Google Scholar can be used to search for articles, too. You can set Google Scholar to recognize your Iowa credentials, and it's pretty handy for searching broadly across disciplines. It's not great at pulling up results from smaller databases, like RILM, etc. If you use Google Scholar, expect it to route you to a lot of content from science & social science databases and JSTOR.
As you find information, take time to inspect it. Don't immediately rush to the library and grab every biography of Brahms, haul them home, and then realize only a handful are truly relevant to your project. Don't download every JSTOR article on Brahms and think that you're ready to write that paper. Having stacks of information is not the same as being informed.
Evaluate sources as you look through results lists and records before selecting items to add to your working bibliography.
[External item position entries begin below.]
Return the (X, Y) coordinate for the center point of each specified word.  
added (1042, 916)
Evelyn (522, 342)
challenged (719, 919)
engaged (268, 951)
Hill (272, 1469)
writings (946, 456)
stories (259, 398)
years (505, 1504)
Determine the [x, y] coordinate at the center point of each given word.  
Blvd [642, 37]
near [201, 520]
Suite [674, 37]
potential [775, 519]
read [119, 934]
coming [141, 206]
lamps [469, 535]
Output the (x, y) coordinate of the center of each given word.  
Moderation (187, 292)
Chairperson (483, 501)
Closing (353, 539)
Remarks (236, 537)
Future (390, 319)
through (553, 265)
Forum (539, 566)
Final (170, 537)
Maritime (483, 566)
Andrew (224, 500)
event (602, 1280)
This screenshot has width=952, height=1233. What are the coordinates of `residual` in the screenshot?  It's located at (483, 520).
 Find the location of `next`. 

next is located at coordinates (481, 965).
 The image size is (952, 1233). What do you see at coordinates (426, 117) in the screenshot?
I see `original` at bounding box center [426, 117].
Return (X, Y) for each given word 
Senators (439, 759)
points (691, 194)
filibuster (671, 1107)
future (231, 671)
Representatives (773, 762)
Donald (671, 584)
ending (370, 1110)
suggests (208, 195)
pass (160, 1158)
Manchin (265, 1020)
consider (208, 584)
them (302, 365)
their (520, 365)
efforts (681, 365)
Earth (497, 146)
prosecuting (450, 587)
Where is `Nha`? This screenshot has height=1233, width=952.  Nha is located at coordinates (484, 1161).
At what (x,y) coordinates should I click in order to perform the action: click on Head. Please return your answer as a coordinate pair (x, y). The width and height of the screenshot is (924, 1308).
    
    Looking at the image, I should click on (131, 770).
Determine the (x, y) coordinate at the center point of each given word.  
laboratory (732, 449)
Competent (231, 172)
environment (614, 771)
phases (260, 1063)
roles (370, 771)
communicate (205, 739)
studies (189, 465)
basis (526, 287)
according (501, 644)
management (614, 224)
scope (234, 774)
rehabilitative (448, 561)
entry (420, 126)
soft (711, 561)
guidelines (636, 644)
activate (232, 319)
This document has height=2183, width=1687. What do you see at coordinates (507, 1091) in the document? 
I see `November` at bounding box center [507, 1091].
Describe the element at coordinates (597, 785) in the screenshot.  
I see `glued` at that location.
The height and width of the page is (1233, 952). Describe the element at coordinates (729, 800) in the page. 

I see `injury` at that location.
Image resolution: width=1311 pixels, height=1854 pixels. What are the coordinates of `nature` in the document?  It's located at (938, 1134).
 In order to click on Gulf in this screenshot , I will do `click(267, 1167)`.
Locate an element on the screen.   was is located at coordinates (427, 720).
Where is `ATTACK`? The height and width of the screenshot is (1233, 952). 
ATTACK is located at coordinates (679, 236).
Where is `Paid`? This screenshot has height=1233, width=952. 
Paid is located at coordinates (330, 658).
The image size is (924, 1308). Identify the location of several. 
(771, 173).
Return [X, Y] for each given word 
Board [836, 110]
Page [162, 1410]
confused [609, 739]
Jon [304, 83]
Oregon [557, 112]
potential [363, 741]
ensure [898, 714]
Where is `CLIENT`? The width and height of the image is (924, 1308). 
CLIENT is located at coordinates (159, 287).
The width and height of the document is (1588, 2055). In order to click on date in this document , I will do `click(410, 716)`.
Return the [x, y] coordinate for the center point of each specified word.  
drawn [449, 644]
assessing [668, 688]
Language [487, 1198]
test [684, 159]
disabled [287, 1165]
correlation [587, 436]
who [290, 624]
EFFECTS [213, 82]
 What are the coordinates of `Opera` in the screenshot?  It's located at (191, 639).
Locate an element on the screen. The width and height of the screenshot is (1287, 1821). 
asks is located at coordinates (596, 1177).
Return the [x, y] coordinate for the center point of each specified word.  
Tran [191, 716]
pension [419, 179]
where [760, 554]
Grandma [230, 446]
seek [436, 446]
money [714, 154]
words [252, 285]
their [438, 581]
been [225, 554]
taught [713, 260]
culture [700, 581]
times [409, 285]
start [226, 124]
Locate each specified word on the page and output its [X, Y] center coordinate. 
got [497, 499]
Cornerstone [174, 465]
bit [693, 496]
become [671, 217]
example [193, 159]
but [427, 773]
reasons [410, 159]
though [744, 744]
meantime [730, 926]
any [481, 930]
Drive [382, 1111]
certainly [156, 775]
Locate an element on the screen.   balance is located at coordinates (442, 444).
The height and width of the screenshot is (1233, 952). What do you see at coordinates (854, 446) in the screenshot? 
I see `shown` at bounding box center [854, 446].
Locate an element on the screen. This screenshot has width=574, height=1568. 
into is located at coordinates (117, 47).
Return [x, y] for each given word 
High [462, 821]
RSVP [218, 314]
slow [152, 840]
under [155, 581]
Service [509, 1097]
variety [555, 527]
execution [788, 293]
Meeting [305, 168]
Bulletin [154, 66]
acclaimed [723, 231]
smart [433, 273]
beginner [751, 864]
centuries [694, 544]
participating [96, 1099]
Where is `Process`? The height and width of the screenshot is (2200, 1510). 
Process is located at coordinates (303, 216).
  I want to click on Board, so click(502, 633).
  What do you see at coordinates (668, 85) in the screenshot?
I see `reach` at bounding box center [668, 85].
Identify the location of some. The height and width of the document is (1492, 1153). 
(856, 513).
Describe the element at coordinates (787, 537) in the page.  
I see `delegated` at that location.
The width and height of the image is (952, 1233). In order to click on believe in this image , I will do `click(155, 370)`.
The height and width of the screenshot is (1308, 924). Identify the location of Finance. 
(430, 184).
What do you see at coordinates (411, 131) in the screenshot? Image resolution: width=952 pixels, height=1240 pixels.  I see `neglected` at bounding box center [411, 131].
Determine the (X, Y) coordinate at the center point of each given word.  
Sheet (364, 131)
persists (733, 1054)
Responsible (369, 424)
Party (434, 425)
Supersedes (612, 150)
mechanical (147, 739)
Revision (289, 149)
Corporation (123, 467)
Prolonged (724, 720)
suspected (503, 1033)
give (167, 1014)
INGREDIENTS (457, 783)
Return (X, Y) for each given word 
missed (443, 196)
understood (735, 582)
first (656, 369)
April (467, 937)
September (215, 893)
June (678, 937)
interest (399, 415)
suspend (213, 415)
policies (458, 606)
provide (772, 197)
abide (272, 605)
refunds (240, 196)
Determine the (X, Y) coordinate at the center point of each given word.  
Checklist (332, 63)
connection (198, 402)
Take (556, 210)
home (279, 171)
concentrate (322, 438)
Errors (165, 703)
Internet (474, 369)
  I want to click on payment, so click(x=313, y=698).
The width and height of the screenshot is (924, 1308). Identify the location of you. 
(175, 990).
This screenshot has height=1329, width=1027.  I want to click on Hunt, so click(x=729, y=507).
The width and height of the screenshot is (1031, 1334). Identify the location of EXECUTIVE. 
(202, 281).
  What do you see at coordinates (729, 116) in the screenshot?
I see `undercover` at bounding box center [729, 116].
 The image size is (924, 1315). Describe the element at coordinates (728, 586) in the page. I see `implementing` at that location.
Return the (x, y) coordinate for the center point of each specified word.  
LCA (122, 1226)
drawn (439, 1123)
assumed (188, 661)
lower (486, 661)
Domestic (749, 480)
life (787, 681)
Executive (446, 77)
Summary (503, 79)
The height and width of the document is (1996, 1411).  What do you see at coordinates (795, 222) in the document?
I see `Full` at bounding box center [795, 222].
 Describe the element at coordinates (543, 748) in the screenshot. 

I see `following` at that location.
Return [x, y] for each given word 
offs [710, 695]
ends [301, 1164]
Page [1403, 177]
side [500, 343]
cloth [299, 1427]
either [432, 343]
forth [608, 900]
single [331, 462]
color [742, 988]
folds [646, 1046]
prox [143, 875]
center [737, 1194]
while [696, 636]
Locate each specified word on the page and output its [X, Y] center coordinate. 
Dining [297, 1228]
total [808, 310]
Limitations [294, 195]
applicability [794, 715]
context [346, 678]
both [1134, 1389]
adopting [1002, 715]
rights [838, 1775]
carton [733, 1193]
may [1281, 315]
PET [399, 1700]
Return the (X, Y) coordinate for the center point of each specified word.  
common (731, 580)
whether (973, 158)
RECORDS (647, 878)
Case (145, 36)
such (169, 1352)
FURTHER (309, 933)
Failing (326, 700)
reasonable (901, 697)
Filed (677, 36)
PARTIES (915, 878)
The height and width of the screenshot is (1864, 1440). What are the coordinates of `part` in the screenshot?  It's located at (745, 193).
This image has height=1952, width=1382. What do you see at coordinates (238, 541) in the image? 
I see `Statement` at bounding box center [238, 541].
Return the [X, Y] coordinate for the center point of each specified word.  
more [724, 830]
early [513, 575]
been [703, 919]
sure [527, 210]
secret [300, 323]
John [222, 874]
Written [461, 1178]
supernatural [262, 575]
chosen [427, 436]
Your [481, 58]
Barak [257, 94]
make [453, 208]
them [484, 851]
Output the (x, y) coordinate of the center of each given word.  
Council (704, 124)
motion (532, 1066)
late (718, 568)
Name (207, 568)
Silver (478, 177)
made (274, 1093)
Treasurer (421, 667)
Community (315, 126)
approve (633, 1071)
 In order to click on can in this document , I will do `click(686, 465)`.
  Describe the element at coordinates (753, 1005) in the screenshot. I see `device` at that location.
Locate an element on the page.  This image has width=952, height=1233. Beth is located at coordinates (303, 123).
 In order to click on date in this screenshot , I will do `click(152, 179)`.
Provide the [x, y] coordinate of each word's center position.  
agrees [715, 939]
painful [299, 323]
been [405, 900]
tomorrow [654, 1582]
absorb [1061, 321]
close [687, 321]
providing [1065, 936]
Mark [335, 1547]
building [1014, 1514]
This not only saves time, it also helps you to start thinking about your topic as something under development, leading to the crafting of a thesis.
Here are some key tools and methods for evaluating items, either by looking at the physical item or by reading the item's record in a catalog or database.
When you start to check books out of the library or download articles from databases, be sure to organize everything. Have a dedicated folder for all articles and a shelf for library books.
Even more importantly, start a working bibliography of your sources. Pull citations and format them in a consistent style (Chicago, MLA, APA). Add annotations, or brief notes, to sources as you begin to make observations and select quotations. In other words, use annotations to articulate how you plan to use sources in your document.